Exercise brief –
Retype all of the entries precisely.

Dataset –
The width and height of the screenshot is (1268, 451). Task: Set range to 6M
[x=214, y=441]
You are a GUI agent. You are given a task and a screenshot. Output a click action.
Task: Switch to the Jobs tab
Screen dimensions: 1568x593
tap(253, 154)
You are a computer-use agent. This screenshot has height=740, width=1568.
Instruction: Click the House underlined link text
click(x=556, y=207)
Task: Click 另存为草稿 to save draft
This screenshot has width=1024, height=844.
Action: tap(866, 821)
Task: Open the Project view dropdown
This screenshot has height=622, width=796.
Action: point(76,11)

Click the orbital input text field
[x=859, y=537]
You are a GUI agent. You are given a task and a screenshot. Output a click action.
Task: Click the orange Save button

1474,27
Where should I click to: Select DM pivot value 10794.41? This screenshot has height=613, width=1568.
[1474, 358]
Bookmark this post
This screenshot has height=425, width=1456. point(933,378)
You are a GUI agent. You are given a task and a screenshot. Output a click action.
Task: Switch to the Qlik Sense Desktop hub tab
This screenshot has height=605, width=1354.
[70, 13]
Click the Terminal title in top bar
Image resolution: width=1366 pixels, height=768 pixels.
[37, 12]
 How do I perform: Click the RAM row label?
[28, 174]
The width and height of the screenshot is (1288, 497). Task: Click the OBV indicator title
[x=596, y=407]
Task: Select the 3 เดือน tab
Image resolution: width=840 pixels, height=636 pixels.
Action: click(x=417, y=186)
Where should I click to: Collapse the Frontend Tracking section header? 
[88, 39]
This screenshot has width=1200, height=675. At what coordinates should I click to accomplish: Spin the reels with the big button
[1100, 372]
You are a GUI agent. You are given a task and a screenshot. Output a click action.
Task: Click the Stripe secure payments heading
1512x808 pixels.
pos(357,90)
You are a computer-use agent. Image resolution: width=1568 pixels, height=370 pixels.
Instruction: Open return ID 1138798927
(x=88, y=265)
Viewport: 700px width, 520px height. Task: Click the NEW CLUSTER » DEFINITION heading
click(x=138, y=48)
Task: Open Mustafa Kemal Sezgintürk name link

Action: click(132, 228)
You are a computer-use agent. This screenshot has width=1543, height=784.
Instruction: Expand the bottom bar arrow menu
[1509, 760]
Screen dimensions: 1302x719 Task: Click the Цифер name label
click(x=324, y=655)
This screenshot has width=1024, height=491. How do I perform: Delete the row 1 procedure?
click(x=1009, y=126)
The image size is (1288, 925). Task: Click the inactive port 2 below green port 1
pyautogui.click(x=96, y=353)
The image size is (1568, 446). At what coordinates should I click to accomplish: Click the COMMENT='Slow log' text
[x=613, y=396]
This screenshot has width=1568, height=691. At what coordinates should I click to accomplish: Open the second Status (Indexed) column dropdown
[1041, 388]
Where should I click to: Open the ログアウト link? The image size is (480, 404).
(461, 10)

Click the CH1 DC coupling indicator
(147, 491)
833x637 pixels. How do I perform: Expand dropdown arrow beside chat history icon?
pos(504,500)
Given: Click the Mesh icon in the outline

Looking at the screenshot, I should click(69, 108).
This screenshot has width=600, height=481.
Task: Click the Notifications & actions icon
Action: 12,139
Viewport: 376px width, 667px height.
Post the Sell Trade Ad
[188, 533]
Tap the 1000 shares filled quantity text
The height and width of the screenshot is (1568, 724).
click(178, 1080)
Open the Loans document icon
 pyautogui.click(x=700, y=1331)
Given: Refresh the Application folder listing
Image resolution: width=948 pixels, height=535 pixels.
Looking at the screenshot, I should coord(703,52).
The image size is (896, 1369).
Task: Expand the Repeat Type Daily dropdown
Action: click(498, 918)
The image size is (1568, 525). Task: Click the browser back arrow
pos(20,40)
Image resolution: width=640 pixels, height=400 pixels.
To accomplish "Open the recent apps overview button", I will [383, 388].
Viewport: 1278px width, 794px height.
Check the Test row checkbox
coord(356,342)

Exercise result –
The width and height of the screenshot is (1268, 451). Task: Set range to 6M
[x=214, y=441]
You are a GUI agent. You are given a task and a screenshot. Output a click action.
Task: Switch to the Jobs tab
Screen dimensions: 1568x593
tap(253, 154)
You are a computer-use agent. This screenshot has height=740, width=1568.
Instruction: Click the House underlined link text
click(x=556, y=207)
Task: Click 另存为草稿 to save draft
This screenshot has width=1024, height=844.
Action: tap(866, 821)
Task: Open the Project view dropdown
This screenshot has height=622, width=796.
Action: point(76,11)

Click the orbital input text field
[x=859, y=537]
You are a GUI agent. You are given a task and a screenshot. Output a click action.
Task: Click the orange Save button

1474,27
Where should I click to: Select DM pivot value 10794.41? This screenshot has height=613, width=1568.
[1474, 358]
Bookmark this post
This screenshot has height=425, width=1456. point(933,378)
You are a GUI agent. You are given a task and a screenshot. Output a click action.
Task: Switch to the Qlik Sense Desktop hub tab
This screenshot has height=605, width=1354.
[70, 13]
Click the Terminal title in top bar
Image resolution: width=1366 pixels, height=768 pixels.
[37, 12]
 How do I perform: Click the RAM row label?
[28, 174]
The width and height of the screenshot is (1288, 497). Task: Click the OBV indicator title
[x=596, y=407]
Task: Select the 3 เดือน tab
Image resolution: width=840 pixels, height=636 pixels.
Action: click(x=417, y=186)
Where should I click to: Collapse the Frontend Tracking section header? 
[88, 39]
This screenshot has width=1200, height=675. At what coordinates should I click to accomplish: Spin the reels with the big button
[1100, 372]
You are a GUI agent. You are given a task and a screenshot. Output a click action.
Task: Click the Stripe secure payments heading
1512x808 pixels.
pos(357,90)
You are a computer-use agent. Image resolution: width=1568 pixels, height=370 pixels.
Instruction: Open return ID 1138798927
(x=88, y=265)
Viewport: 700px width, 520px height. Task: Click the NEW CLUSTER » DEFINITION heading
click(x=138, y=48)
Task: Open Mustafa Kemal Sezgintürk name link

Action: click(132, 228)
You are a computer-use agent. This screenshot has width=1543, height=784.
Instruction: Expand the bottom bar arrow menu
[1509, 760]
Screen dimensions: 1302x719 Task: Click the Цифер name label
click(x=324, y=655)
This screenshot has width=1024, height=491. How do I perform: Delete the row 1 procedure?
click(x=1009, y=126)
The image size is (1288, 925). Task: Click the inactive port 2 below green port 1
pyautogui.click(x=96, y=353)
The image size is (1568, 446). At what coordinates should I click to accomplish: Click the COMMENT='Slow log' text
[x=613, y=396]
This screenshot has width=1568, height=691. At what coordinates should I click to accomplish: Open the second Status (Indexed) column dropdown
[1041, 388]
Where should I click to: Open the ログアウト link? The image size is (480, 404).
(461, 10)

Click the CH1 DC coupling indicator
(147, 491)
833x637 pixels. How do I perform: Expand dropdown arrow beside chat history icon?
pos(504,500)
Given: Click the Mesh icon in the outline

Looking at the screenshot, I should click(69, 108).
This screenshot has width=600, height=481.
Task: Click the Notifications & actions icon
Action: 12,139
Viewport: 376px width, 667px height.
Post the Sell Trade Ad
[188, 533]
Tap the 1000 shares filled quantity text
The height and width of the screenshot is (1568, 724).
click(178, 1080)
Open the Loans document icon
 pyautogui.click(x=700, y=1331)
Given: Refresh the Application folder listing
Image resolution: width=948 pixels, height=535 pixels.
Looking at the screenshot, I should coord(703,52).
The image size is (896, 1369).
Task: Expand the Repeat Type Daily dropdown
Action: click(498, 918)
The image size is (1568, 525). Task: Click the browser back arrow
pos(20,40)
Image resolution: width=640 pixels, height=400 pixels.
To accomplish "Open the recent apps overview button", I will [383, 388].
Viewport: 1278px width, 794px height.
Check the Test row checkbox
coord(356,342)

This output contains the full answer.